### Supplied text
## begin

Re: iptables very slow after commit784544739a25c30637397ace5489eeb6e15d7d49

From: Stephen Hemminger
Date: Sat Apr 11 2009 - 11:50:39 EST


On Fri, 10 Apr 2009 21:15:33 -0700
"Paul E. McKenney" <paulmck@xxxxxxxxxxxxxxxxxx> wrote:

> On Fri, Apr 10, 2009 at 06:39:18PM -0700, Linus Torvalds wrote:
> >
> >
> > On Fri, 10 Apr 2009, David Miller wrote:
> > >
> > > [ CC:'ing netfilter-devel and netdev... ]
> >
> > I wonder if we should bring in the RCU people too, for them to tell you
> > that the networking people are beign silly, and should not synchronize
> > with the very heavy-handed
> >
> > synchronize_net()
> >
> > but instead of doing synchronization (which is probably why adding a few
> > hundred rules then takes several seconds - each synchronizes and that
> > takes a timer tick or so), add the rules to be free'd on some rcu-freeing
> > list for later freeing.
> >
> > Or whatever. Paul? synchronize_net() just calls synchronize_rcu(), and
> > with that knowledge and a simple
> >
> > git show 784544739a25c30637397ace5489eeb6e15d7d49
> >
> > I bet you can already tell people how to fix their performance issue.
>
> Well, I am certainly happy to demonstrate my ignorance of the networking
> code by throwing out a few suggestions.
>
> So, Dave and Steve, you might want to get out your barf bag before
> reading further. You have been warned! ;-)
>
> 1. Assuming that the synchronize_net() is intended to guarantee
> that the new rules will be in effect before returning to
> user space:

In this case it is to make sure that the old counter table is no
longer being used by other cpu's receiving.

> a. Split this functionality, so that there is a new
> user-space primitive that installs a new rule, but
> without waiting. They provide an additional user-space
> primitive that waits for the rules to take effect.
> Then, when loading a long list of rules, load them
> using the non-waiting primitive, and wait at the end.
>
> b. As above, but provide a flag that says whether or not
> to wait. Same general effect.
>
> But I am not seeing the direct connection between this patch
> and netfilter, so...

> 2. For the xt_replace_table() case, it would be necessary to add an
> rcu_head to the xt_table_info, and replace each caller's direct
> calls to xt_free_table_info() with call_rcu().

## end

### Written problem A
In the iptables thread, quote the passage from "In this case" up to and including "to take effect.".
### Written problem B
In the iptables thread, what reason does Linus Torvalds give for adding a few hundred rules taking several seconds?
### Written problem C
Write what comes next in the iptables mailing-list thread, picking up after its final sentence.

### Extracted entries
## begin

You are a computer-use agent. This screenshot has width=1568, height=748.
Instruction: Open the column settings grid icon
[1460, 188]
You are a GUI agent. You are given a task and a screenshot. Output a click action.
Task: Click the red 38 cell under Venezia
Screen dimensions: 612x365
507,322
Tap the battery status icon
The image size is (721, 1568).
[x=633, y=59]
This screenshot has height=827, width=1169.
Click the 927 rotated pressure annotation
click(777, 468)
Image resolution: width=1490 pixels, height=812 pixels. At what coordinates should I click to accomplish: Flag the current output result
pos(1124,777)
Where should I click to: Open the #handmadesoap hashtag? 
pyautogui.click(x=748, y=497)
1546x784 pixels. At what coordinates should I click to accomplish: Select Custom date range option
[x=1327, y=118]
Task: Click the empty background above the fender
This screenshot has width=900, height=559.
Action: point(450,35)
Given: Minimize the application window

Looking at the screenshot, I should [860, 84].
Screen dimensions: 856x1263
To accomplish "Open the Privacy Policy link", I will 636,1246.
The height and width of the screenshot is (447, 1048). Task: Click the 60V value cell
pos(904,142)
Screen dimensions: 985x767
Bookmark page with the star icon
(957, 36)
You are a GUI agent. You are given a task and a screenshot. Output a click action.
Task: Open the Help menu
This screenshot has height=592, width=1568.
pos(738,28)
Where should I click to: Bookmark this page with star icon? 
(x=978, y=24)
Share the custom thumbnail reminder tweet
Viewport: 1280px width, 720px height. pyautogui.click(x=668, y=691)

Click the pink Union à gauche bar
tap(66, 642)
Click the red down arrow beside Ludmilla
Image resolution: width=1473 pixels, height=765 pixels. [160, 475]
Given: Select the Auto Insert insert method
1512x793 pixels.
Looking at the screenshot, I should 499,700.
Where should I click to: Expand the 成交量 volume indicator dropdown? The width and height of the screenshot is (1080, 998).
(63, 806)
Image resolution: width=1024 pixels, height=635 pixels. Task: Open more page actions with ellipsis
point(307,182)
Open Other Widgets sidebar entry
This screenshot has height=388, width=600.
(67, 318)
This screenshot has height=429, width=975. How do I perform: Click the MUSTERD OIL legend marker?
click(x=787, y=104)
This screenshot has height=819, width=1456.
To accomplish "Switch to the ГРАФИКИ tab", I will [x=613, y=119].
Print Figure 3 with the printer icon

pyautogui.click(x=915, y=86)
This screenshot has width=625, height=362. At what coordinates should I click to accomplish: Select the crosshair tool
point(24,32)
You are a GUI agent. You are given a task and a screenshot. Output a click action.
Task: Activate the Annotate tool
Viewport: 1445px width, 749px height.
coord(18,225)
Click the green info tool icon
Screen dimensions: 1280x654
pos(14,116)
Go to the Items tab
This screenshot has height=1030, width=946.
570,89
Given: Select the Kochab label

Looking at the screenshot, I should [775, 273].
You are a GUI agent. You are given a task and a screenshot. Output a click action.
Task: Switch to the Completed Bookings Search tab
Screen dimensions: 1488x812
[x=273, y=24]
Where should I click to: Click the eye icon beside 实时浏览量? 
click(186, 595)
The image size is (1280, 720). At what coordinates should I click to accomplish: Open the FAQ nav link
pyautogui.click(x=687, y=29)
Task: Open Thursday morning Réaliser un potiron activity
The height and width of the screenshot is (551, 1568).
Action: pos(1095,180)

## end

### Written reply A
In this case it is to make sure that the old counter table is no
longer being used by other cpu's receiving.

> a. Split this functionality, so that there is a new
> user-space primitive that installs a new rule, but
> without waiting. They provide an additional user-space
> primitive that waits for the rules to take effect.

### Written reply B
He says each rule addition synchronizes through synchronize_net(), and each of those synchronizations takes about a timer tick. Across a few hundred rules, those waits probably add up to several seconds.

### Written reply C
>
> Now this has an issue in that the caller wants to return the
> final counter values. My assumption is that these values do
> not in fact need to be exact. If I am wrong about that, then
> my suggestion would lose the counts from late readers.
> I must defer to the networking guys as to whether this is
> acceptable or not. If not, more head-scratching would be
> required. (But it looks to me that the rule is being trashed,
> so who cares about the extra counts?)

The problem is that users want to account for every byte.

> In addition, a malicious user might be able to force this to
> happen extremely frequently, running the system out of memory.
> One way to fix this is to invoke synchronize_net() one out of
> 20 times or some such.

Malicious user == root, therefore don't care.

> 3. For the alloc_counters() case, the comments indicate that we
> really truly do want an atomic sampling of the counters.
> The counters are 64-bit entities, which is a bit inconvenient.
> Though people using this functionality are no doubt quite happy
> to never have to worry about overflow, I hasten to add!

And we need snapshot of all counters (which are not even an array but
a skip list).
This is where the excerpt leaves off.